-- start --
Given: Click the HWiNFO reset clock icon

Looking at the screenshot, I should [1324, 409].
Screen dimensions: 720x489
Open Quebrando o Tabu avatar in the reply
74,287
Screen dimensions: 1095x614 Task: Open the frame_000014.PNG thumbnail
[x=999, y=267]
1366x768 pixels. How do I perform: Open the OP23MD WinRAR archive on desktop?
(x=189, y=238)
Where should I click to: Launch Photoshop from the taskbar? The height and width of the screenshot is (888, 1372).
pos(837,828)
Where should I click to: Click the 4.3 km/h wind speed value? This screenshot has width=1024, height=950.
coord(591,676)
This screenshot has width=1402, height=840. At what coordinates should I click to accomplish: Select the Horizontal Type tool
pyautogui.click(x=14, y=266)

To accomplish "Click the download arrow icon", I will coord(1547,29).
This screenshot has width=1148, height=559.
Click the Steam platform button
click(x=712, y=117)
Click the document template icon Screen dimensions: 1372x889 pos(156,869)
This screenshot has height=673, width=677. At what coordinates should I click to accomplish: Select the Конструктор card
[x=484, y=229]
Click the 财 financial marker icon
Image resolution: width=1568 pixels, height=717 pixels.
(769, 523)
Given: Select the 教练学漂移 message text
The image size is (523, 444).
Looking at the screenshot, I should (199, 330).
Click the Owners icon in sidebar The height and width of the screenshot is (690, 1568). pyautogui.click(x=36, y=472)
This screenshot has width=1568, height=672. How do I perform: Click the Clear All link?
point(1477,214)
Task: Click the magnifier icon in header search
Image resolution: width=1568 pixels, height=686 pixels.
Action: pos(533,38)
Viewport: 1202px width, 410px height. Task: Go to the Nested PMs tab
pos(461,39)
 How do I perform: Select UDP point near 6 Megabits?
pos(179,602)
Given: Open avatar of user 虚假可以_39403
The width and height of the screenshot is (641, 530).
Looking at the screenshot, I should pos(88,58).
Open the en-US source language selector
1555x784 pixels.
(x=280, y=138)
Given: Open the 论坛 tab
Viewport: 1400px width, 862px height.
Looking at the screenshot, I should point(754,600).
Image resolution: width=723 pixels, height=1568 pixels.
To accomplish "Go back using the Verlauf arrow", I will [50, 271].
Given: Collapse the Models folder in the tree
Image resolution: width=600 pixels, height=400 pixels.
-- end --
- _Given request_
Copy the lines from the one containing "Given: Open the 论坛 tab" through the end of the items, both ends included, exactly as they appear.

- _Answer to this task_
Given: Open the 论坛 tab
Viewport: 1400px width, 862px height.
Looking at the screenshot, I should point(754,600).
Image resolution: width=723 pixels, height=1568 pixels.
To accomplish "Go back using the Verlauf arrow", I will [50, 271].
Given: Collapse the Models folder in the tree
Image resolution: width=600 pixels, height=400 pixels.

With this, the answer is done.